Process facture électronique : 6 étapes clés pour réussir (2026)
Les 6 étapes du process de facturation électronique
Le process de facture électronique désigne le circuit réglementaire complet qu'une facture B2B doit suivre en France : création au format structuré, transmission via une plateforme agréée, routage vers le destinataire, validation, déclaration fiscale automatique et archivage conforme pendant dix ans.
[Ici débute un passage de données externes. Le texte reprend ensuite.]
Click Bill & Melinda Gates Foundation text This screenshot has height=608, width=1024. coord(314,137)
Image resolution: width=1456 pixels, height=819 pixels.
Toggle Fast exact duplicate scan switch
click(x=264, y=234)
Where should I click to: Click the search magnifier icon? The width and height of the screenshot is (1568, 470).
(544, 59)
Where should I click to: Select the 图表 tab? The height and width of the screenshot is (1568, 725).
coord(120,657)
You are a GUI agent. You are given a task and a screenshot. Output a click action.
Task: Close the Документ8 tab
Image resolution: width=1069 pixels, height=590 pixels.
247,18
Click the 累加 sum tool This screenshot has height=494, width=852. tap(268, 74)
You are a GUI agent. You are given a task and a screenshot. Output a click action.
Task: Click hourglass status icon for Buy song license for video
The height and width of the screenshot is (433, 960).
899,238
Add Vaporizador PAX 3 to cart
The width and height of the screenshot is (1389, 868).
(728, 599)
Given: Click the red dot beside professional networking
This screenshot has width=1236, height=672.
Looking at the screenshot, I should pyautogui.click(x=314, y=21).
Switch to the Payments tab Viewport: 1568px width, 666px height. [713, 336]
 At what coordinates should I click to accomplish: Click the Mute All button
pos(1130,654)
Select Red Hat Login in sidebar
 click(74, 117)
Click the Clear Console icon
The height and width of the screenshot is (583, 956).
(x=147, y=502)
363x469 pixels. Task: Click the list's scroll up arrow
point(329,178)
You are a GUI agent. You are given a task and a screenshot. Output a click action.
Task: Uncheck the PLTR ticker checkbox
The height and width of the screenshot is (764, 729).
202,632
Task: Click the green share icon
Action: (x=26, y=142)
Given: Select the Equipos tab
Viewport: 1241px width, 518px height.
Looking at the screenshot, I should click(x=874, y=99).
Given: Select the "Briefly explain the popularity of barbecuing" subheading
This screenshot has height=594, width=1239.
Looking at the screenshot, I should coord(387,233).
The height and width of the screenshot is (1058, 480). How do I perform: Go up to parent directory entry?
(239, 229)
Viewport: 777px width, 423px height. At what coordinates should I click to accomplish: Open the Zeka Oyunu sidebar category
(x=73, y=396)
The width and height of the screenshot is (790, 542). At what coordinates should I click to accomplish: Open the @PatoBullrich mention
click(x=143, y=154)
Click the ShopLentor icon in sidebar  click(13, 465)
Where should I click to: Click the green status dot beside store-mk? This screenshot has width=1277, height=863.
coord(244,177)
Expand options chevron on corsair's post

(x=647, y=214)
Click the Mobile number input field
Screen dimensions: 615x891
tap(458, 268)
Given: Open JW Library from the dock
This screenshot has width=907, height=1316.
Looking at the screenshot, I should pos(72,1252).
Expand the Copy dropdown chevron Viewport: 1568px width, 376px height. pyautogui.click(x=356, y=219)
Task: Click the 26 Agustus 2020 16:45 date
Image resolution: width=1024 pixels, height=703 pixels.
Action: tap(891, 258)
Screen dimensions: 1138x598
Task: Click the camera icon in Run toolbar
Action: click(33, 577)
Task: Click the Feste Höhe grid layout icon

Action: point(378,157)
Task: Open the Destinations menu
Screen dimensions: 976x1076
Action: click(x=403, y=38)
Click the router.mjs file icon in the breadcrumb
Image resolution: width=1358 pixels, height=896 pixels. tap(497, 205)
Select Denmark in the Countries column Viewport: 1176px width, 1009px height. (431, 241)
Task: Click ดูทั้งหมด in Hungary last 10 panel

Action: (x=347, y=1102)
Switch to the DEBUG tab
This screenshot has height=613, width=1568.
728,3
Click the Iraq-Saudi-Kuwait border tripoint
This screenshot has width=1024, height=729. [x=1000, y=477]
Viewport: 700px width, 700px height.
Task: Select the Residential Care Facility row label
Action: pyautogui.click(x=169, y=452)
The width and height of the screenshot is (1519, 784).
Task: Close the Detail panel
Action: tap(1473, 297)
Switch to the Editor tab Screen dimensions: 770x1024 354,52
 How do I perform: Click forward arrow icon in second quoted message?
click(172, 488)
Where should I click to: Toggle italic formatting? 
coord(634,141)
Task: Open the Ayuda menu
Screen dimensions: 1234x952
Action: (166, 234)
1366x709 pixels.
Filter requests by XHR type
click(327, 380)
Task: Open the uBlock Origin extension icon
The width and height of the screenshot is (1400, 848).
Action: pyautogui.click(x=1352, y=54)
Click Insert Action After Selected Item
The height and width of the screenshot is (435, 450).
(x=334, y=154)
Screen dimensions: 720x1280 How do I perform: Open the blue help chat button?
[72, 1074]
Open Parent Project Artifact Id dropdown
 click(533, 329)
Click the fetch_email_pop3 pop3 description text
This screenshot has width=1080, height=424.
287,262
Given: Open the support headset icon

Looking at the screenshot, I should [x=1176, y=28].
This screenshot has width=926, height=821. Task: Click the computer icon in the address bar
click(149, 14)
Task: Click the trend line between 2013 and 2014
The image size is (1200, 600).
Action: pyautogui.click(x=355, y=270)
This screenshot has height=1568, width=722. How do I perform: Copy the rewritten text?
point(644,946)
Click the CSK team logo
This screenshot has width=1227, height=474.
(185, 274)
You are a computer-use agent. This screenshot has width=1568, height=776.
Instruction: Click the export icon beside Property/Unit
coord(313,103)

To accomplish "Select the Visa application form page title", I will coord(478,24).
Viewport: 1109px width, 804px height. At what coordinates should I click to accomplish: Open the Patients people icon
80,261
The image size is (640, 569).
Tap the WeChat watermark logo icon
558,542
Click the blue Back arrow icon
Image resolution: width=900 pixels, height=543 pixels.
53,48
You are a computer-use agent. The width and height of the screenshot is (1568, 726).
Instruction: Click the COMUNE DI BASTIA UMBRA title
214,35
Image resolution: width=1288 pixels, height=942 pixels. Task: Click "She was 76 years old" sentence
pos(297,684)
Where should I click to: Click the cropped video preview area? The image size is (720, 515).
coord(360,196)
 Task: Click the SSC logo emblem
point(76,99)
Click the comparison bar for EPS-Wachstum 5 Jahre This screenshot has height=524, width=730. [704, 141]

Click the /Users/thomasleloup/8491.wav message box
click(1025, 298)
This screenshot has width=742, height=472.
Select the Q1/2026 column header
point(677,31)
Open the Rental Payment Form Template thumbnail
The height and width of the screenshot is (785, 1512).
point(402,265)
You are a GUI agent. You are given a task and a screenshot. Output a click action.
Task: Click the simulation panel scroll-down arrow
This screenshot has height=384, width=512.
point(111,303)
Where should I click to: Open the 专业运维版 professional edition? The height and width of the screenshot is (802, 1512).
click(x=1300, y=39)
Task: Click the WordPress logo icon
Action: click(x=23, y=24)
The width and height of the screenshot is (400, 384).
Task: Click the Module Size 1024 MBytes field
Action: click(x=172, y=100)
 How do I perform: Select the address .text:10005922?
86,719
Selon la DGFiP (2024), plus de 4 milliards de factures B2B circulent chaque année en France, la majorité encore en PDF ou papier. Dès septembre 2026, chaque facture inter-entreprises devra emprunter ce circuit normé. Ce n'est pas qu'une formalité administrative. Le process impose un format de données lisible par machine, un transit obligatoire via une plateforme immatriculée par la DGFiP et un archivage à valeur probante pendant 10 ans. Pas simple. Mais pas insurmontable non plus, à condition de comprendre chaque maillon de la chaîne. Que vous soyez dirigeant d'une PME de 50 salariés ou auto-entrepreneur, le circuit reste identique. Seul le calendrier d'obligation diffère. Voyons les 6 étapes du parcours.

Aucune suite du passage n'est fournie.